A Personal Story of Grit, Google, and a Last-Minute Scholarship
Learning on your own can feel overwhelming, especially when you don’t know where to start. That’s exactly how I felt when I first tried diving into AI. I knew it was a trending topic, but the sheer volume of concepts, tools, and tutorials made it hard to take the first step. I had no clear direction.
Until one day, while casually scrolling Instagram, I came across a post about a free AI scholarship by Dicoding x Laskar AI. I paused.
“Free?” I thought. “Why not?”
I googled the program immediately and , to my surprise the registration closed that very day. I decided to give it a shot, thinking it was just a basic form to fill out. Turns out… there was an entrance test. Yep.
Still, I followed my instinct and tried anyway.
The test was mostly about basic algorithms and a bit of AI theory. Since I had a tech background, it wasn’t too hard and thankfully, I finished it in time and… I passed.

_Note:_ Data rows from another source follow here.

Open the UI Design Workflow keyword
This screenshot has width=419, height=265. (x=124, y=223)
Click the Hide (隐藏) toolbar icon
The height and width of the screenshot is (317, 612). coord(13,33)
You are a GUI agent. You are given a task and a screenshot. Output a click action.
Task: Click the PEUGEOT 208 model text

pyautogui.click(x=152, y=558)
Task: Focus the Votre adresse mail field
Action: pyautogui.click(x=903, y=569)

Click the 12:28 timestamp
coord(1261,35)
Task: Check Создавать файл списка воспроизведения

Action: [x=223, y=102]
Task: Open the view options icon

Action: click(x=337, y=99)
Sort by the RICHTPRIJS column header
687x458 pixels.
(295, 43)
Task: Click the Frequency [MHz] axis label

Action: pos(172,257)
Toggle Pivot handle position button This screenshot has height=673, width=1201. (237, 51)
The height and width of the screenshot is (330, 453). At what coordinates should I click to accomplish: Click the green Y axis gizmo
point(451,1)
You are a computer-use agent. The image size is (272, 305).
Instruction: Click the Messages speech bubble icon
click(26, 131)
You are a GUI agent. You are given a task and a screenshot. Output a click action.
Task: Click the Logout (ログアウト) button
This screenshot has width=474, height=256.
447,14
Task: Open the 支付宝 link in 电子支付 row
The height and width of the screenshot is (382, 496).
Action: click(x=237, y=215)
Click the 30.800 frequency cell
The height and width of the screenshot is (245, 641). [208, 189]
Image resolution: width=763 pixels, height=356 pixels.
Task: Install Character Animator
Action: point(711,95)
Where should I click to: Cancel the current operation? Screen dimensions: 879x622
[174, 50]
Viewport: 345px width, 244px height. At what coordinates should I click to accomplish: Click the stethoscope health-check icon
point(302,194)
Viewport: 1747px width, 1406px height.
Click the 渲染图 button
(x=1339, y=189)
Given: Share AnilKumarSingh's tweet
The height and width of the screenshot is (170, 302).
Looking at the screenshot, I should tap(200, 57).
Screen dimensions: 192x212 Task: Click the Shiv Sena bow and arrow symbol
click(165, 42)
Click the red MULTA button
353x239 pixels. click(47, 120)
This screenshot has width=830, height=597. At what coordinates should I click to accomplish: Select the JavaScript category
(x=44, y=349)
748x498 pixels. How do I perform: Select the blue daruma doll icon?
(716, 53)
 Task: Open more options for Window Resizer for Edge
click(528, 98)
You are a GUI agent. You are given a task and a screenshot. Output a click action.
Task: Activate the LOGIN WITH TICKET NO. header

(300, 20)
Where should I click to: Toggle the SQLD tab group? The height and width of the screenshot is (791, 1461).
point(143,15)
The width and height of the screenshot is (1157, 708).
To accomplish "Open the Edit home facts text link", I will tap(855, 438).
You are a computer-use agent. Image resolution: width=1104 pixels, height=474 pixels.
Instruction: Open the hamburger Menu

🧭 Walking Blindly Into the Program
At that point, I had no idea what I signed up for. I just followed the instructions step-by-step, unsure what to expect from Laskar AI. I assumed it would just be self-paced learning with videos.
Well… I was wrong.
The hard part wasn’t the AI material itself, it was everything else around it. The regular mentoring sessions, consultations, group check-ins, as an introvert who prefers learning quietly with clear structure, that was the real challenge.
😅 The Struggle of Staying Involved
I don’t make friends easily. For most of the program, I kept to myself and simply followed the modules. It wasn’t until the very end during the Capstone Project that I actually connected with a team.
I was the only girl in a group of three brilliant guys. At first, I felt intimidated. But I reminded myself that I had something to contribute too. Thankfully, my teammates were incredibly kind and supportive. One of them, in particular, took the lead and contributed the most, I admire his drive and I also learned a lot from observing how he worked.
🚧 Almost Gave Up
Toward the end, we had to complete an individual final project using MLflow, which meant building an entire Machine Learning pipeline, training, tracking, deploying.
It. Was. Exhausting.
I failed multiple submissions. I revised and tried again, sometimes with no clue what went wrong. But I didn’t want to quit. After all that effort, giving up would mean letting down not just myself, but the version of me who applied with zero expectations and got this far.
Eventually, after lots of rejections and long days, I got it done.
🎓 The Result That Didn’t Matter (At First)
By the end, I didn’t even care whether I passed or not. What mattered to me was that I had learned the core principles of AI , not just the theory, but real hands-on experience.
But guess what?
I passed.
I was one of the selected few out of over 12,000 applicants only 600 were accepted, and many dropped out during the process. I don’t know how many of us finished, but I’m proud to say I was one of them.
💡 Final Thoughts & Honest Advice
- You don’t need expensive courses to learn AI.
- Use what’s out there: Dicoding, YouTube, GitHub repos, Kaggle.
- But more importantly: You need persistence more than intelligence.
- You don’t have to be extroverted or a genius , just curious, consistent, and willing to fail forward.
I’m still learning, still growing , but if someone like me can do it, you can too.
✨ AI is not just about machines that learn, it’s about people who refuse to stop learning.